To see whether this intuition can be confirmed by calculation, let’s visualize some hypergeometric distributions and the corresponding binomial approximations. You can change the parameters in the code below. Just make sure that $n$ is small relative to $N$.
N = 100
G = 30
n = 10
k = np.arange(n+1)
hyp_probs = stats.hypergeom.pmf(k, N, G, n)
bin_probs = stats.binom.pmf(k, n, G/N)
hyp_dist = Table().values(k).probability(hyp_probs)
bin_dist = Table().values(k).probability(bin_probs)
Plots('Hypergeometric (100, 30, 10)', hyp_dist, 'Binomial (10, 0.3)', bin_dist)
They are pretty close, though you can see that the hypergeometric distribution is a bit taller and narrower. In a later chapter we will quantify this difference in spread.
Fisher’s Exact Test
Recall a randomized controlled experiment that was analyzed in Data 8. The treatment was the botulinum toxin A, a very potent toxin, used as medication for patients who had chronic back pain.
A total of 31 patients participated in the study. Of these, 15 were randomly assigned to the treatment group and the remaining 16 to the control group. Eight weeks after treatment, 11 of the 15 in the treatment group had pain relief compared to 2 out of 16 in the control group.
In other words, of the 13 patients who had pain relief, 11 were in the treatment group and 2 in the control group.
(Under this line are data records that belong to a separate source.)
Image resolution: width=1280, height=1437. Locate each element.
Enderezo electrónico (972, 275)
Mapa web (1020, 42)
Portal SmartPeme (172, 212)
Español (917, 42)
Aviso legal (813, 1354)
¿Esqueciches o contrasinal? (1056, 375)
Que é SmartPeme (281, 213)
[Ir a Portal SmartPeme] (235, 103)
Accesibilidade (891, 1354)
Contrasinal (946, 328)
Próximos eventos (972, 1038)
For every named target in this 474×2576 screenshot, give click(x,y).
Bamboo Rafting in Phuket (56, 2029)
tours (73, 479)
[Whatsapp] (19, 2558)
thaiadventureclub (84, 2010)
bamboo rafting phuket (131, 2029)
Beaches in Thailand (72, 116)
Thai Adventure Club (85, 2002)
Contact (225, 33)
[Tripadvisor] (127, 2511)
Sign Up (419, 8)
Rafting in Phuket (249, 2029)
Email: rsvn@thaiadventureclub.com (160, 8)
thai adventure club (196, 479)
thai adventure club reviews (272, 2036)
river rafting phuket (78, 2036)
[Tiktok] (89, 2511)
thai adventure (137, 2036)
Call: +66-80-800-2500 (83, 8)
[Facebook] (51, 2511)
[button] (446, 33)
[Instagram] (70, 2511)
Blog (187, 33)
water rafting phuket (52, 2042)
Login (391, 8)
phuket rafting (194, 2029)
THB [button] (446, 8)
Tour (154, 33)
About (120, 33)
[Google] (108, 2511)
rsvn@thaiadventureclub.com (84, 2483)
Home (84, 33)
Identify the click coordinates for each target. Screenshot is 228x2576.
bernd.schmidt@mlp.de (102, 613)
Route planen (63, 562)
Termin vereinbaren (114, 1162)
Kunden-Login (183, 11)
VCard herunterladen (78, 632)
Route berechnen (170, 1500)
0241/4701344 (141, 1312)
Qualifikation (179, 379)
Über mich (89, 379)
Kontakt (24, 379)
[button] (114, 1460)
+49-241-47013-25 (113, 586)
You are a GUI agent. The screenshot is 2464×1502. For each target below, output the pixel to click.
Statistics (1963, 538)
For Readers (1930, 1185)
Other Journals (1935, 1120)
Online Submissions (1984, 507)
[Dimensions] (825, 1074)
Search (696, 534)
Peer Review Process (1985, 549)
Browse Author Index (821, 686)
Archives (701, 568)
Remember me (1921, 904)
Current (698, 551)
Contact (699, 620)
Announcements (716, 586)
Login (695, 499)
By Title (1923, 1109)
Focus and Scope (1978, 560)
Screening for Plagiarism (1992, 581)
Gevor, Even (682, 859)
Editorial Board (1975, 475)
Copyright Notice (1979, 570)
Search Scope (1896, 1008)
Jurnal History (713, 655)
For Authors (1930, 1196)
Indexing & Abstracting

Is this evidence in favor of the treatment?
The null hypothesis says that the treatment does nothing; any difference between the two groups is due to the random assignment of patients to treatment and control.
The alternative hypothesis says that the treatment was beneficial.
Under the null hypothesis, the treatment did nothing, so among the 31 patients in the study, 13 would have had pain relief anyway, regardless of the assignment to groups.
To see which of the hypotheses is better supported by the data, we can find a P-value. This is the chance, under the null hypothesis, of getting data like the data that were observed or even more in the direction of the alternative. That is, the P-value is the chance of getting 11 or more of the “pain relief” patients in the treatment group, just by chance.
To find the chance that 11 or more of the “pain relief” group would have ended up in the treatment group, we just need a hypergeometric probability:
- N = 31, the population size
- G = 13, the total number of “pain relief” patients
- n = 15, the size of the treatment group
- g = 11 or more
sum(stats.hypergeom.pmf([11, 12, 13], 31, 13, 15))
0.00082997550460762949
That’s a very small P-value, which implies that the data support the alternative hypothesis more than they support the null. The treatment helped. This is consistent with the conclusion of the researchers and also with our own analysis in Data 8 – but all three analyses are different.
In Data 8 we simulated the difference between the two group proportions under the null hypothesis, by pooling the two groups and randomly permuting the pooled sample. Our conclusion was based on an empirical, approximate P-value.
The calculation here does not require simulation and produces an exact P-value.
This method is called Fisher’s exact test. That’s the same Sir Ronald Fisher who formalized tests of hypotheses, suggested cutoffs for P-values, and so on. The method can be used for any sample size and any randomized controlled experiment with a binary response.